The reason why patients with urticaria don’t always respond to anti-histamines is because they are also releasing TNF, proteases, heparin, and IL-5. This is why some people with urticaria will get better with TNF inhibitors.
Wheat Dependent Exercise Induced Anaphylaxis
Dr Zone has seen this on two occasions and it can be quite dramatic. One of his patients had a severe reaction after exercising and they deduced that it occurred because he had eaten gluten; as he didn’t eat gluten before execising, he could continue playing squash. This is caused by omega gliadin and the way to test for this is through a skin test or challenge.
Celiac disease is also known as gluten sensitive enteropathy, celiac sprue, and non-tropical sprue. One in 100 Caucasian Americans do have celiac disease. This is an HLA-associated disease. 90 percent of celiac disease and DH patients express HLA DQ2; 9 percent express DQ8. 20-25 percent of Caucasians have DQ2 or DQ8. The receptors coded by the HLA genes are essential for the processing of the gliadin antigen in celiac disease. So if you think about the people out there buying gluten-free foods, 20-25 percent of them have the gene makeup to process the gliadin antigen and develop an immune response. So, essentially, lsss than 5% of the people with the correct HLA genes will develop clinical celiac disease, others may have silent or latent celiac disease and some healthy individuals have all of the genetic makeup to develop celiac disease, yet they will never get it.

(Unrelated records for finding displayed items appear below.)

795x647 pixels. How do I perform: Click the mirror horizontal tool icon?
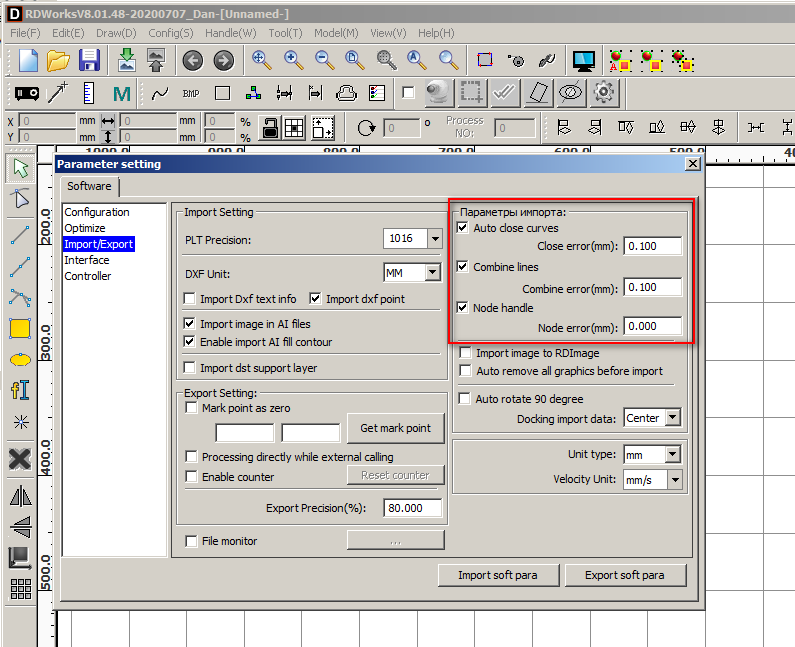[20, 496]
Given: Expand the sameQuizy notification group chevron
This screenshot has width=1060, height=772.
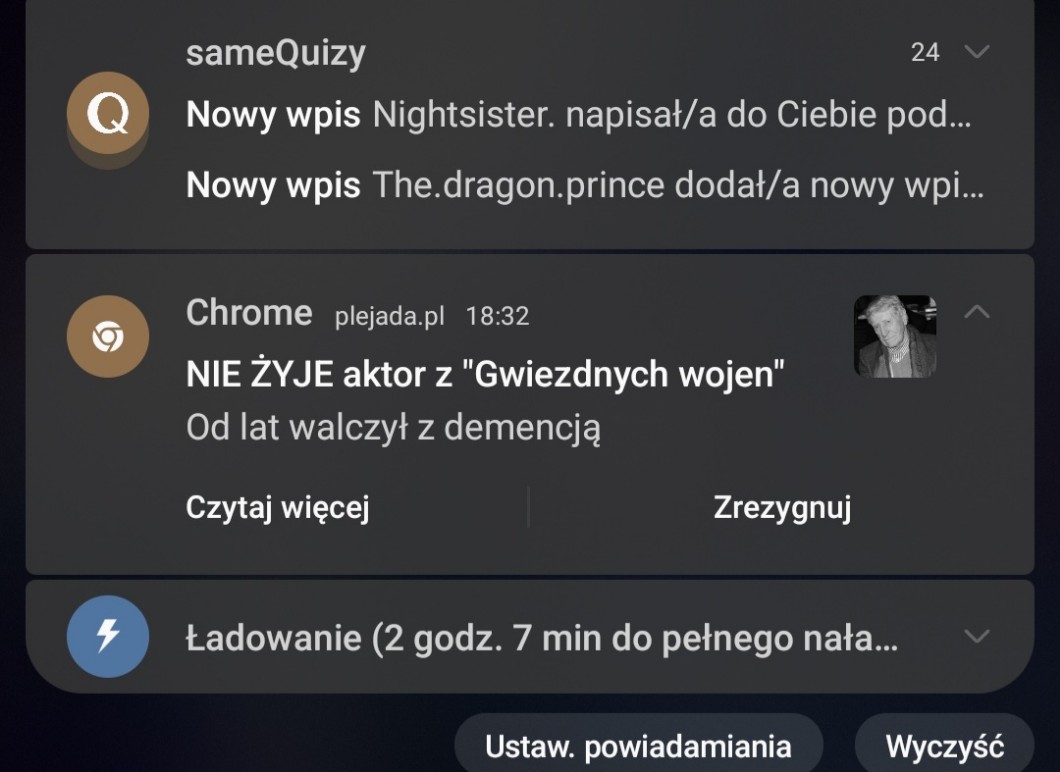Looking at the screenshot, I should tap(976, 52).
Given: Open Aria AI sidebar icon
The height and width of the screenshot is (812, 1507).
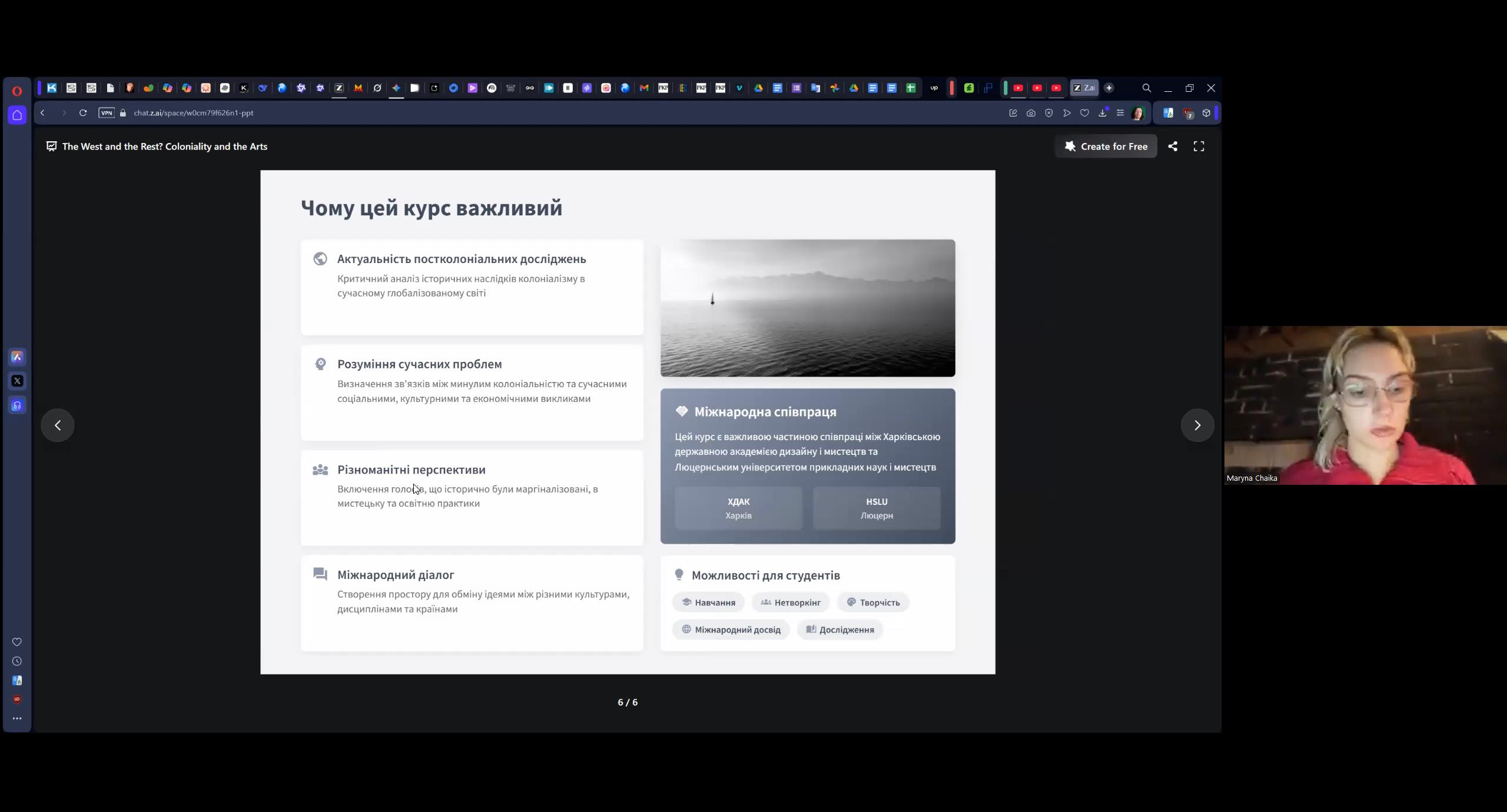Looking at the screenshot, I should click(17, 357).
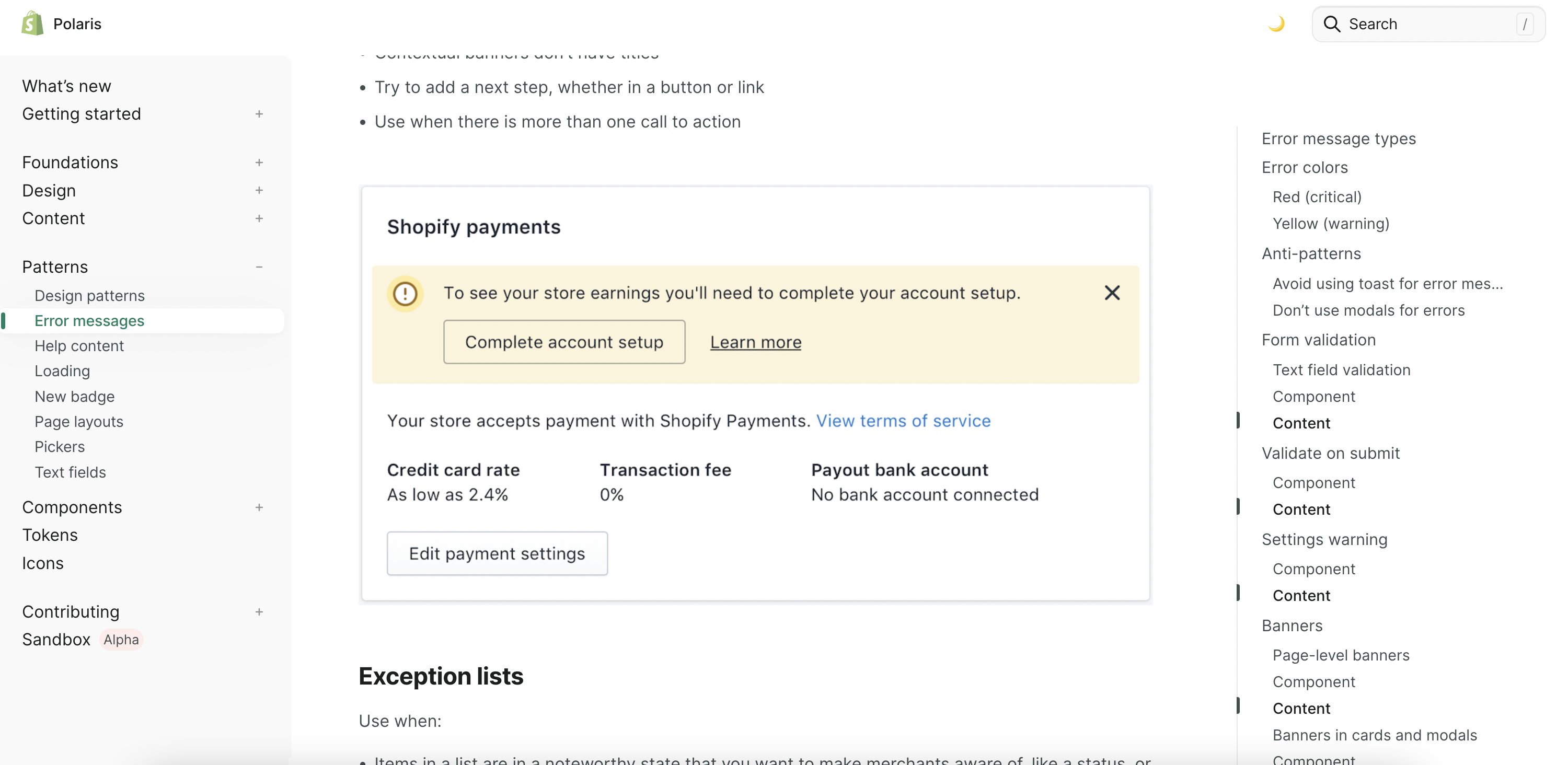Click the Edit payment settings button

coord(497,553)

It’s important to remember that celiac disease clusters with other autoimmune disorders such as Addison’s disease, autoimmune thyroiditis, atrophic gastritis, SLE, RA, myasthenia gravis, and vitiligo. The interesting thing about this is that we know the antigen that precipitates the autoimmunity. Celiac disease is also common in Down’s syndrome.
Dr Zone comments that it is a “huge mistake” to go on a gluten free diet without first being tested for celiac disease. There is range of pathology in celiac disease that can be seen by proximal small intestinal mucosal immunopathology. Dr Zone also states that he and many of his colleagues were taught that to have celiac disease, you have to have a bloated abdomen, be malnourished and short and skinny…this is how it was described in the past.
What is celiac disease?
Celiac disease is an inflammatory injury of the small intestinal mucosa after ingestion of gluten in wheat, rye, or barley. We can see improvement once gluten is withdrawn from the diet. It is important to remember that many patients with histological inflammation have atypical intestinal symptoms or no symptoms at all. Clinical studies have shown that only 15-20 percent of CD and DH patients identified by serology and confirmed by biopsy have classical symptoms of diarrhea and malabsorption.

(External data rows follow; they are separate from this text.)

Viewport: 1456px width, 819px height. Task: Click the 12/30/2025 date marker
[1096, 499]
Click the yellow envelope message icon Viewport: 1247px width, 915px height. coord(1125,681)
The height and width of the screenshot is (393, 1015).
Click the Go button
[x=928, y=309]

So how do you diagnose celiac disease? IgA tissue transglutminase (TG2) is the hallmark of celiac disease and correlates with the severity of intestinal inflammation. A 2003 study looked at the prevalence of CD in the United States based on IgA tTG testing of serum found the following ratios:
- 1:133 in not at risk individuals
- 1:56 in symptomatic patients
- 1:39 in second degree relatives
- 1:22 in first degree relatives
This demonstrates that CD is common, and not rare. (Fasano et al: Prevalence of Celiac Disease in at Risk and Not at Risk Groups in the United States. Arch Intern Med. 2003; 163: 286 – 292)

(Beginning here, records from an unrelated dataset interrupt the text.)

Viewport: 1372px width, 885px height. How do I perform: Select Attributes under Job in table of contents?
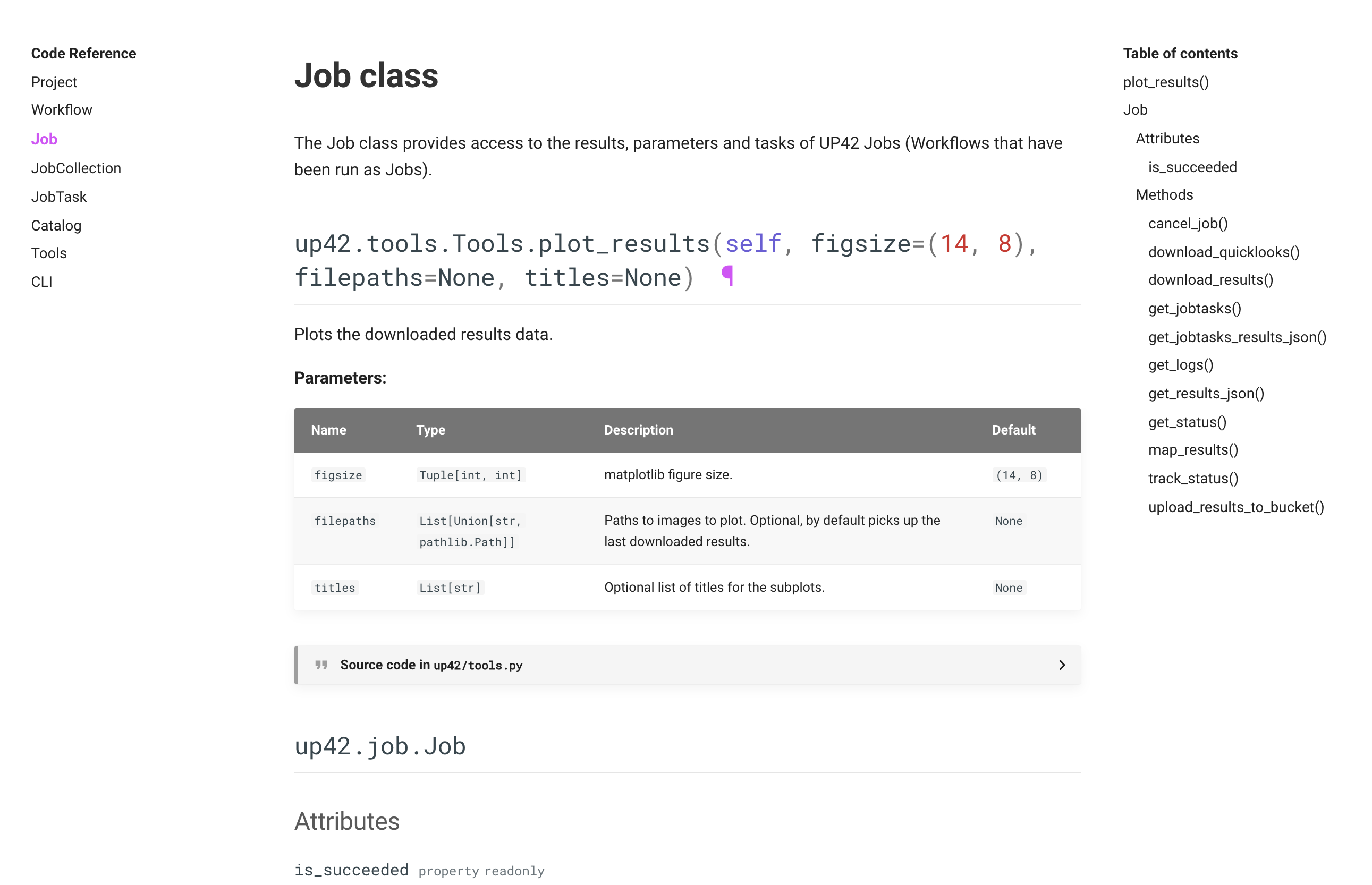(1167, 138)
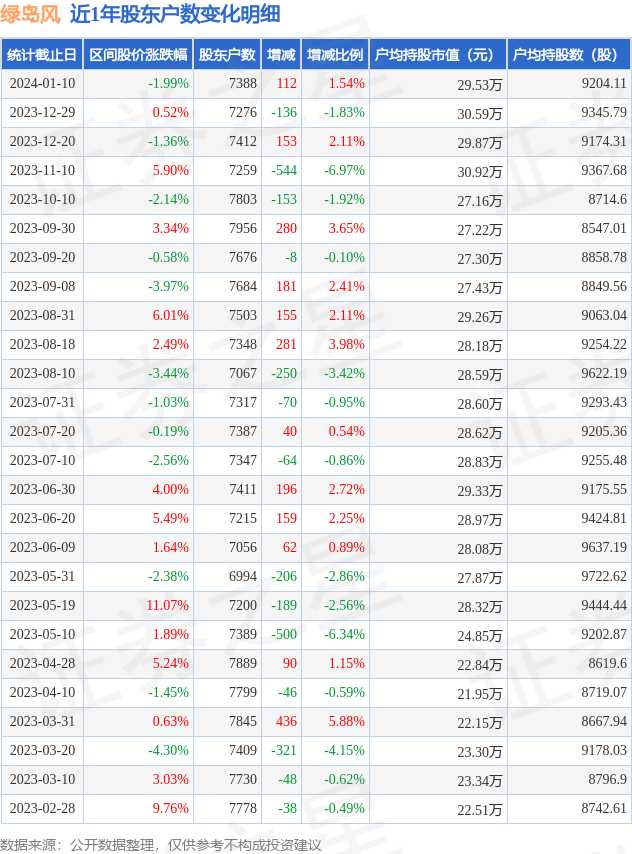Select the 区间股价涨跌幅 column header
Viewport: 632px width, 854px height.
(x=137, y=55)
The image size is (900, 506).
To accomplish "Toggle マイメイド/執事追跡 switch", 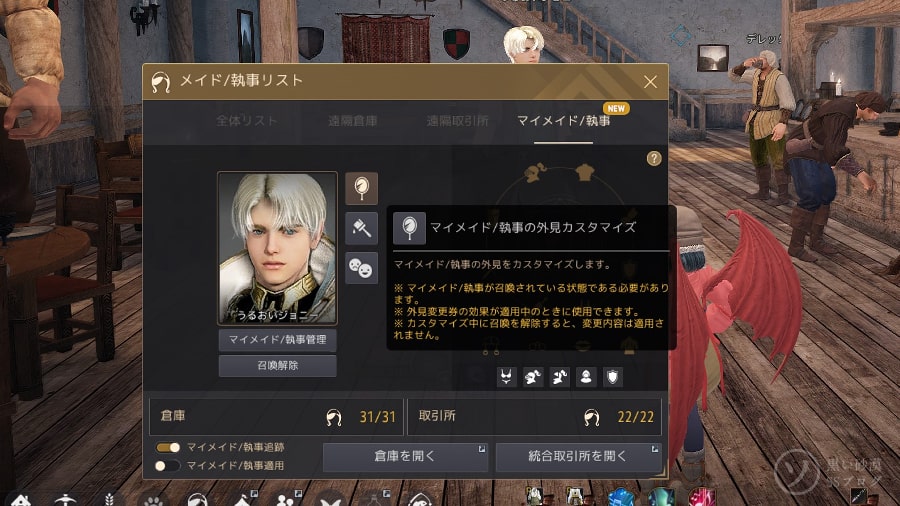I will (168, 447).
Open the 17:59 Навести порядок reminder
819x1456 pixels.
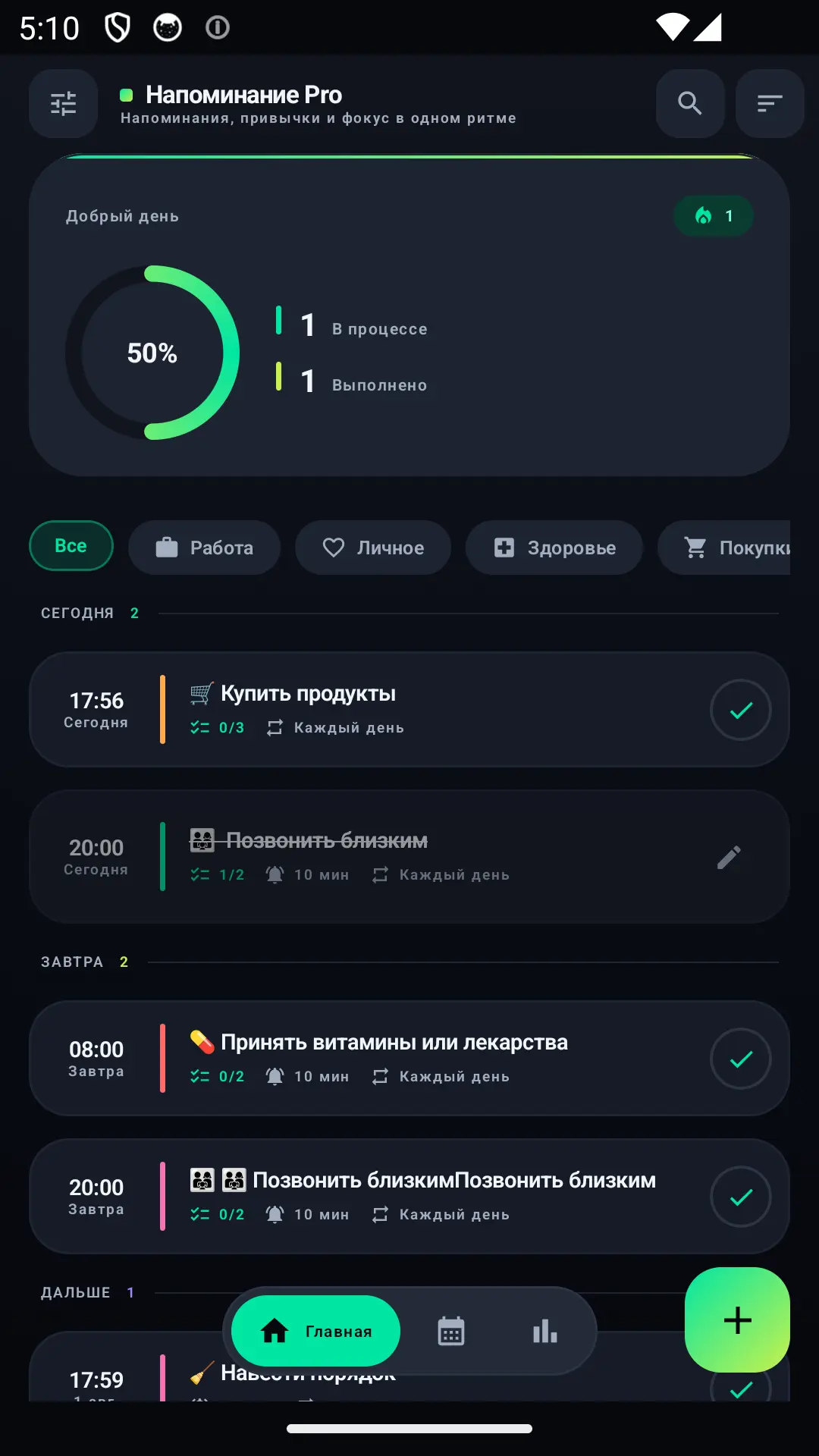point(410,1367)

Celiac disease is as common as psoriasis and can be found in one to two percent of the Caucasian population. CD profoundly affects the immune system, which is the modulator for inflammatory skin disease.
It is important to remember that most celiac patients have few or no symptoms at all. There is a wide range of intestinal abnormality and the high risk genotype is essential for pathogenesis.